9. An MRI of the brain, if clinically indicated, which is negative for parenchymal
central nervous system metastases within 28 days prior to receipt of the first dose of
cyclophosphamide. If a patient cannot undergo an MRI because of a medical
contraindication, a contrast CT of the brain will be acceptable.

10. A negative pregnancy test (blood or urine) within 14 days prior to first dose of
cyclophosphamide (where applicable).

11. Agree to use appropriate contraception from study entry until the end-of-observation
visit.

12. A signed informed consent form approved by the Institutional Review Board.

Exclusion Criteria:

Patients cannot participate in the study if any of the following apply:

1. Have a history of parenchymal brain metastases.

2. Have received any of the following within 28 days prior to receiving the first dose of
cyclophosphamide:

1. Chemotherapy

2. Radiation therapy

3. Immunotherapy

4. Systemic immunosuppressive drugs

5. Glucocorticoids (inhalers for asthma are permitted)

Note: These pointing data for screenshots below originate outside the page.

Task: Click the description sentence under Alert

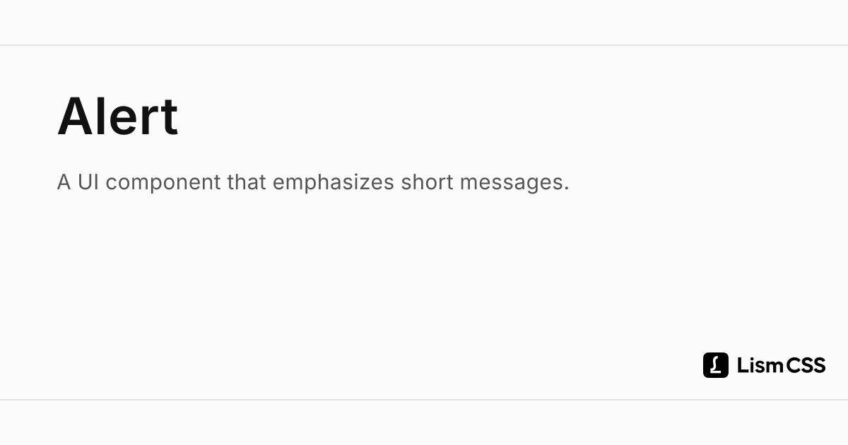Action: click(313, 182)
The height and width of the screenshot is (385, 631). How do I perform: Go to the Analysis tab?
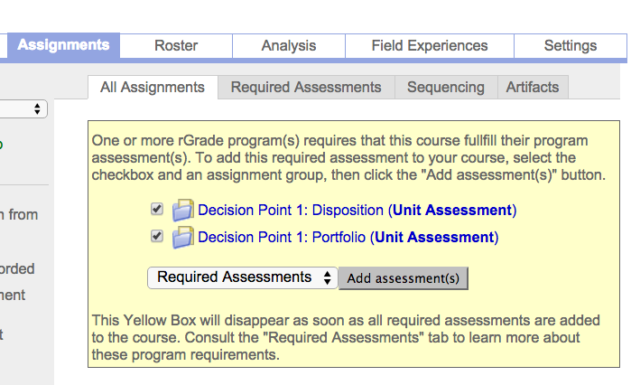click(x=289, y=45)
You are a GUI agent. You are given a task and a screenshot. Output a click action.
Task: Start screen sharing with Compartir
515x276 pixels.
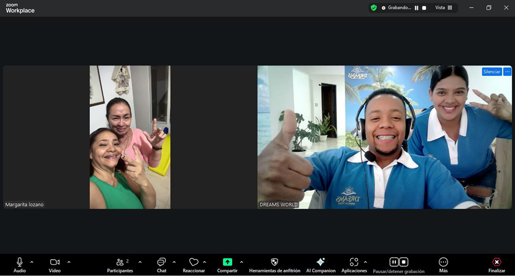227,262
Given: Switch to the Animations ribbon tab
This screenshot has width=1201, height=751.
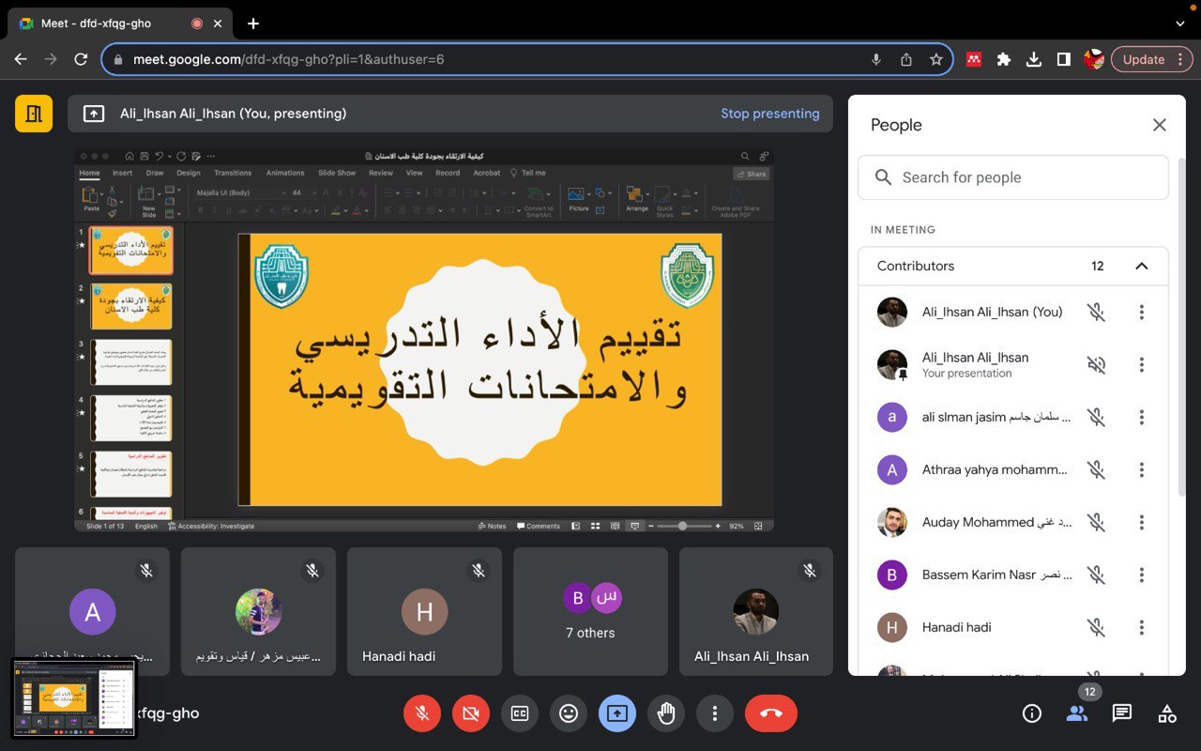Looking at the screenshot, I should (x=283, y=173).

6. Investigational agent or experimental therapy

3. Have received three or more biologic/targeted therapies, such as monoclonal antibodies
and tyrosine kinase inhibitors.

4. Have initiated or reinitiated the use of hormonal agents within 28 days prior to
receiving the first dose of cyclophosphamide. These drugs are allowed if treatment was
initiated greater than 28 days prior to receipt of the first dose of cyclophosphamide.

5. Have a history of bone marrow or stem cell transplantation.

6. Have a history of treatment with fludarabine, 2-chlorodeoxyadenosine,
2-deoxycoformycin or similar compounds.

7. Have a history of treatment with chronic systemic immunosuppressive drugs.

8. Have an immunologic disorder such as immunodeficiency or other chronic auto-immune
disease if deemed to be clinically significant.

9. Have an active systemic infection requiring treatment.

10. Are known to be positive for HIV antibody.

11. Pregnant or lactating.

12. Have a history of alcohol abuse, illicit drug use, or psychiatric disorder that would
in the Investigator's opinion jeopardize protocol compliance or compromise the
patient's ability to give informed consent.

13. Have had prior ex vivo or in vivo DNA therapy (administration of viral vectors or
plasmid DNA formulations) or cancer vaccines.

14. Previous exposure to ZYC300 or amolimogene (HPV E6E7 plasmid; formerly known as
ZYC101a).

Please note: There may be additional inclusion/exclusion criteria. The study center will
determine if patients meet all of the criteria. If patients do not qualify for the trial,
study personnel will explain the reasons. If patients do qualify, study personnel will
explain the trial in detail using an IRB-approved informed consent, and answer any
questions. Patients can then decide if they wish to participate.